> **Goal of the exercise**
Please copy out each entry, word for word.

Given records section start

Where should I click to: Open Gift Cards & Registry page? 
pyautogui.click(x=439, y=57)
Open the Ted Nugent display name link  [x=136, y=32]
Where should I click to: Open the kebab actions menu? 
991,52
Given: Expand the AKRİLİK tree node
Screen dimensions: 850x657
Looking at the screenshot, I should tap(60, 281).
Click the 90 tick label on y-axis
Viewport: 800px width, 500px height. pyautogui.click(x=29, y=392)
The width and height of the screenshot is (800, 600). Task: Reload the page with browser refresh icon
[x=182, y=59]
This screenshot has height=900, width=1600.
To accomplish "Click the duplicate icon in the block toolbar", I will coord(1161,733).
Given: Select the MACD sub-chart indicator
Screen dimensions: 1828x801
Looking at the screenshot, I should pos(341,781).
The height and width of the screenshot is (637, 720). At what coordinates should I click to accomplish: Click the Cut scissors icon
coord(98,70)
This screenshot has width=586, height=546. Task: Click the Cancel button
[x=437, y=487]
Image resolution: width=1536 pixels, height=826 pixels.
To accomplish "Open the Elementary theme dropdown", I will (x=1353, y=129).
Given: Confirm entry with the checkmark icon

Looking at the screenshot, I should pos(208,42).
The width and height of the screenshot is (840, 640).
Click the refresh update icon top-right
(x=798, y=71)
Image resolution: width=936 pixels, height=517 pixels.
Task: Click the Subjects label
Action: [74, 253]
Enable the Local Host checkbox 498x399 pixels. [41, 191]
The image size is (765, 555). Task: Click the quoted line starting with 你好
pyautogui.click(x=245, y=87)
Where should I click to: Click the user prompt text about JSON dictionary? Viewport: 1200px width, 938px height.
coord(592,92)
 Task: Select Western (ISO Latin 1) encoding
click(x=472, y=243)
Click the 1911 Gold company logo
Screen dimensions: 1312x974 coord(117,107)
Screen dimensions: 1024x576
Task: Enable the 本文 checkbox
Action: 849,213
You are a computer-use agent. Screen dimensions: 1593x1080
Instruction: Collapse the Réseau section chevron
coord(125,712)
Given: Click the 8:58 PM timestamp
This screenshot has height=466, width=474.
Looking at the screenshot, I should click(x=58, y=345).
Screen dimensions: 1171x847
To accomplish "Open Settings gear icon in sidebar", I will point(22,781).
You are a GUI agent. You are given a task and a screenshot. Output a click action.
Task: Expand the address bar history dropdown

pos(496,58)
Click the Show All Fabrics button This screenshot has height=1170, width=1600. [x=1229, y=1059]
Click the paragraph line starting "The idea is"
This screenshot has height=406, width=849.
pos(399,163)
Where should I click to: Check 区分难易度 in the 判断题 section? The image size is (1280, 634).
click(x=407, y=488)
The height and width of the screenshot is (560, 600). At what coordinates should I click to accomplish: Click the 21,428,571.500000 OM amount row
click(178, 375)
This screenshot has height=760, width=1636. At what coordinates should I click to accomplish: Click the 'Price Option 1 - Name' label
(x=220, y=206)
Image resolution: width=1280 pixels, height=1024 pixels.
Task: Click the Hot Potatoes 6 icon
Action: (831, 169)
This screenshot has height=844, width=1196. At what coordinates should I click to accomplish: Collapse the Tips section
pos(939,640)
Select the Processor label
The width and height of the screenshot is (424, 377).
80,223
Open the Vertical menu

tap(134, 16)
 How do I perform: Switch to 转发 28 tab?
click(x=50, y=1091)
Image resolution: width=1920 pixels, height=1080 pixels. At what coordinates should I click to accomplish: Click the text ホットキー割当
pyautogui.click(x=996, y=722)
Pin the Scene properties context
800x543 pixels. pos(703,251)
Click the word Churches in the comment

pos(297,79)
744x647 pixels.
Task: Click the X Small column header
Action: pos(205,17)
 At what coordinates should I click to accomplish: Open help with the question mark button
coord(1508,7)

Given records section end

> **Task solution**
Where should I click to: Open Gift Cards & Registry page? 
pyautogui.click(x=439, y=57)
Open the Ted Nugent display name link  [x=136, y=32]
Where should I click to: Open the kebab actions menu? 
991,52
Given: Expand the AKRİLİK tree node
Screen dimensions: 850x657
Looking at the screenshot, I should tap(60, 281).
Click the 90 tick label on y-axis
Viewport: 800px width, 500px height. pyautogui.click(x=29, y=392)
The width and height of the screenshot is (800, 600). Task: Reload the page with browser refresh icon
[x=182, y=59]
This screenshot has height=900, width=1600.
To accomplish "Click the duplicate icon in the block toolbar", I will coord(1161,733).
Given: Select the MACD sub-chart indicator
Screen dimensions: 1828x801
Looking at the screenshot, I should pos(341,781).
The height and width of the screenshot is (637, 720). At what coordinates should I click to accomplish: Click the Cut scissors icon
coord(98,70)
This screenshot has width=586, height=546. Task: Click the Cancel button
[x=437, y=487]
Image resolution: width=1536 pixels, height=826 pixels.
To accomplish "Open the Elementary theme dropdown", I will (x=1353, y=129).
Given: Confirm entry with the checkmark icon

Looking at the screenshot, I should pos(208,42).
The width and height of the screenshot is (840, 640).
Click the refresh update icon top-right
(x=798, y=71)
Image resolution: width=936 pixels, height=517 pixels.
Task: Click the Subjects label
Action: [74, 253]
Enable the Local Host checkbox 498x399 pixels. [41, 191]
The image size is (765, 555). Task: Click the quoted line starting with 你好
pyautogui.click(x=245, y=87)
Where should I click to: Click the user prompt text about JSON dictionary? Viewport: 1200px width, 938px height.
coord(592,92)
 Task: Select Western (ISO Latin 1) encoding
click(x=472, y=243)
Click the 1911 Gold company logo
Screen dimensions: 1312x974 coord(117,107)
Screen dimensions: 1024x576
Task: Enable the 本文 checkbox
Action: 849,213
You are a computer-use agent. Screen dimensions: 1593x1080
Instruction: Collapse the Réseau section chevron
coord(125,712)
Given: Click the 8:58 PM timestamp
This screenshot has height=466, width=474.
Looking at the screenshot, I should click(x=58, y=345).
Screen dimensions: 1171x847
To accomplish "Open Settings gear icon in sidebar", I will point(22,781).
You are a GUI agent. You are given a task and a screenshot. Output a click action.
Task: Expand the address bar history dropdown

pos(496,58)
Click the Show All Fabrics button This screenshot has height=1170, width=1600. [x=1229, y=1059]
Click the paragraph line starting "The idea is"
This screenshot has height=406, width=849.
pos(399,163)
Where should I click to: Check 区分难易度 in the 判断题 section? The image size is (1280, 634).
click(x=407, y=488)
The height and width of the screenshot is (560, 600). At what coordinates should I click to accomplish: Click the 21,428,571.500000 OM amount row
click(178, 375)
This screenshot has height=760, width=1636. At what coordinates should I click to accomplish: Click the 'Price Option 1 - Name' label
(x=220, y=206)
Image resolution: width=1280 pixels, height=1024 pixels.
Task: Click the Hot Potatoes 6 icon
Action: (831, 169)
This screenshot has height=844, width=1196. At what coordinates should I click to accomplish: Collapse the Tips section
pos(939,640)
Select the Processor label
The width and height of the screenshot is (424, 377).
80,223
Open the Vertical menu

tap(134, 16)
 How do I perform: Switch to 转发 28 tab?
click(x=50, y=1091)
Image resolution: width=1920 pixels, height=1080 pixels. At what coordinates should I click to accomplish: Click the text ホットキー割当
pyautogui.click(x=996, y=722)
Pin the Scene properties context
800x543 pixels. pos(703,251)
Click the word Churches in the comment

pos(297,79)
744x647 pixels.
Task: Click the X Small column header
Action: pos(205,17)
 At what coordinates should I click to accomplish: Open help with the question mark button
coord(1508,7)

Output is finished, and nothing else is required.